I ragazzi hanno coronato il loro sogno di scalare la montagna dello Spirito.
Partiti dal campo 3 per raggiungere il campo 4 a 7400 metri di quota, hanno riposato alcune ore prima di ripartire, intorno alla mezzanotte, per la cima.
Un riposo relativo, in realtà, poiché alle altissime quote l’aria rarefatta e la fatica impediscono di dormire bene e riposare davvero. Fondamentale è restare calmi, concentrati, risparmiare tutte le forze rimaste e farsi coraggio, supportati dal team di sherpa. Le ore che precedono la cima sono ore di grande fatica, forse mai provata in passato, durante le quali è fondamentale pensare intensamente a cosa li ha portati lì, al cospetto di quell’ottomila. Solo così è possibile trovare la forza e la determinazione per fare lo sforzo finale e puntare diritti all’obiettivo: l’ottavo ottomila più alto del mondo.

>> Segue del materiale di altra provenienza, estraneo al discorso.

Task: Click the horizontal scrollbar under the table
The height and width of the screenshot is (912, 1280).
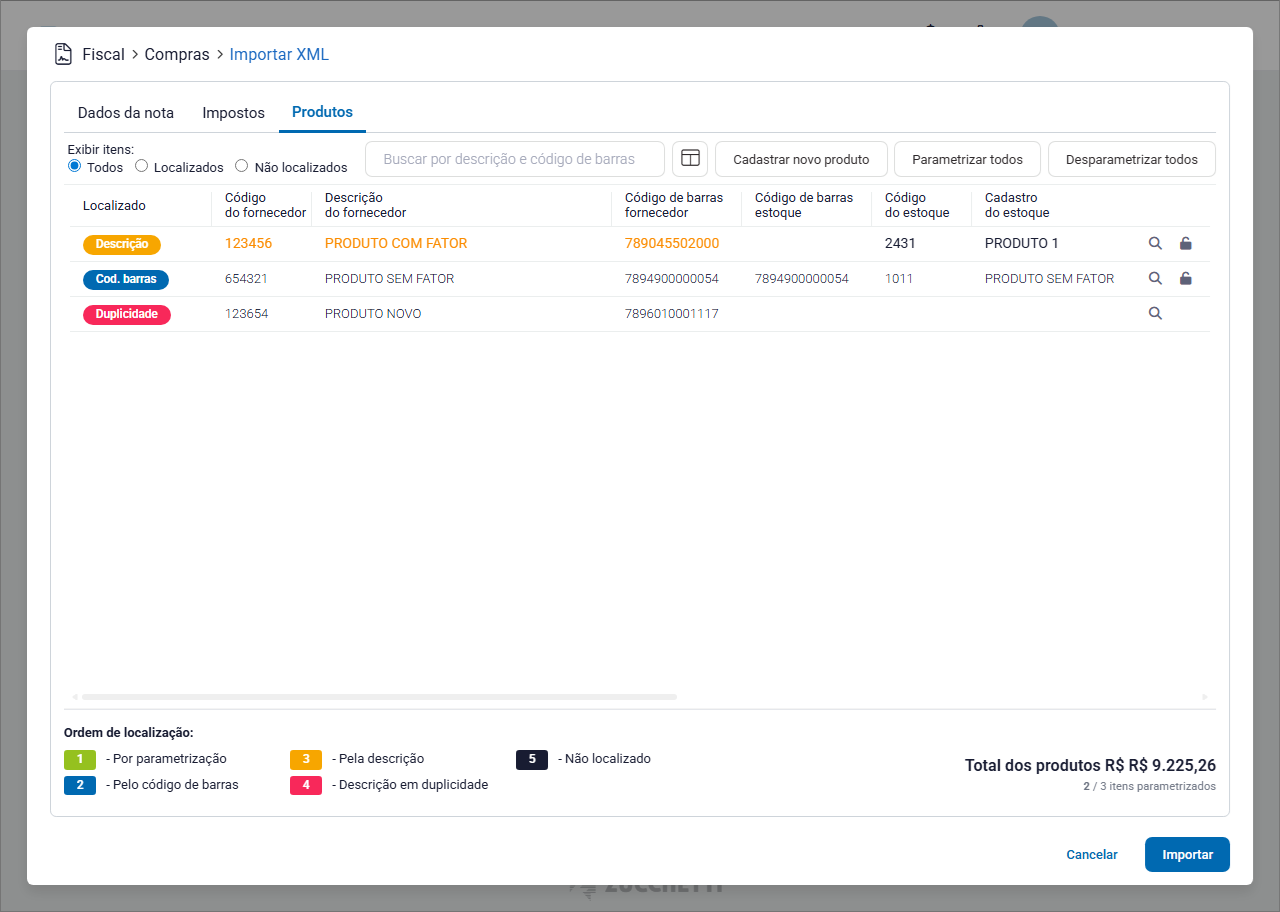Action: 380,697
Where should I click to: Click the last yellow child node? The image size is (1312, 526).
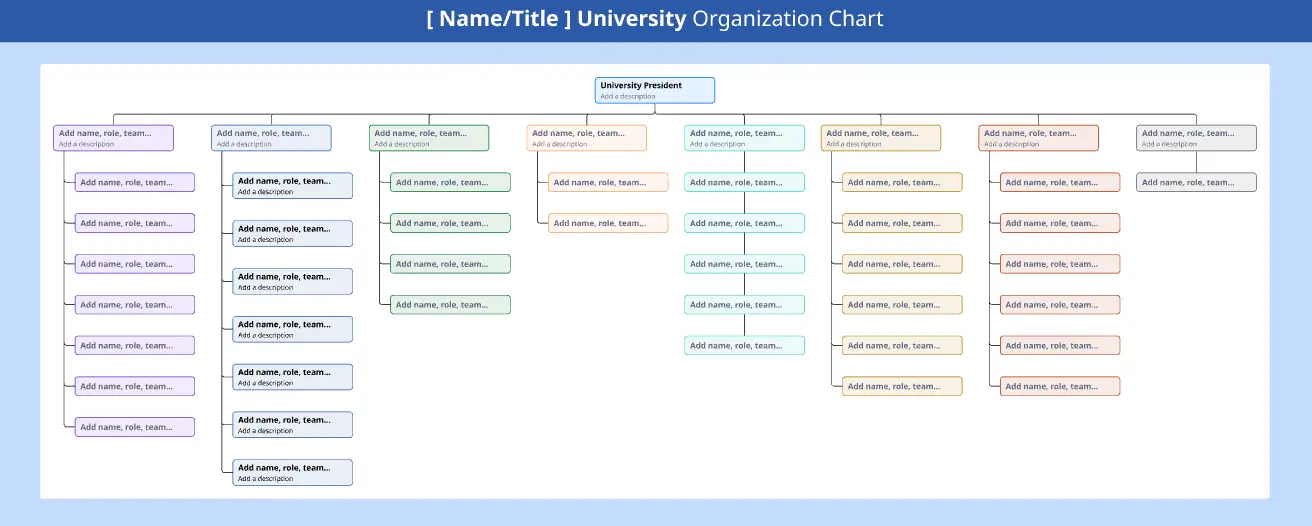[902, 386]

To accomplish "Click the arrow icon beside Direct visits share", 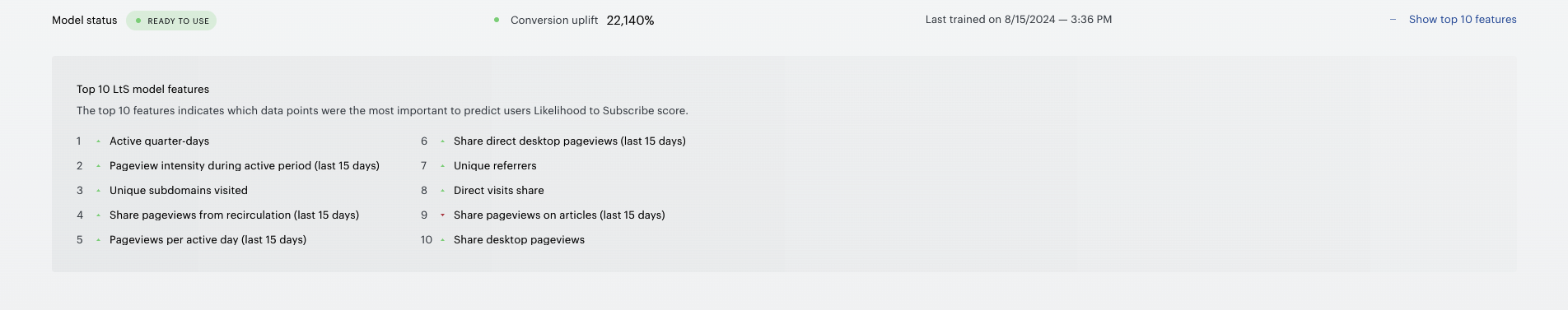I will 442,191.
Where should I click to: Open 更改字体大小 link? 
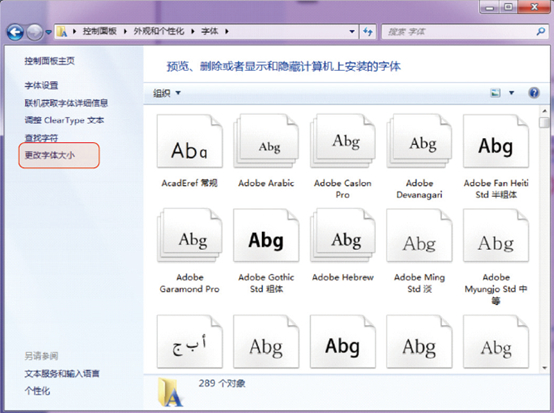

Sergio, Riccardo, Bobi ed Alessandro ce l’hanno fatta.
Durante la salita ero mentalmente con loro: conosco la montagna, ricordo bene l’occhio del Manaslu, non posso certo dimenticare la fatica e le difficoltà di una spedizione che, nel 2012, si è rivelata molto difficile a causa delle condizioni meteo avverse. Ma a loro è andata bene: sono stati bravi e la montagna li ha voluti al suo cospetto, ha permesso loro di raggiungere un sogno, li ha lasciati andare appagati e felici.
Complimenti ragazzi, tante di queste vette!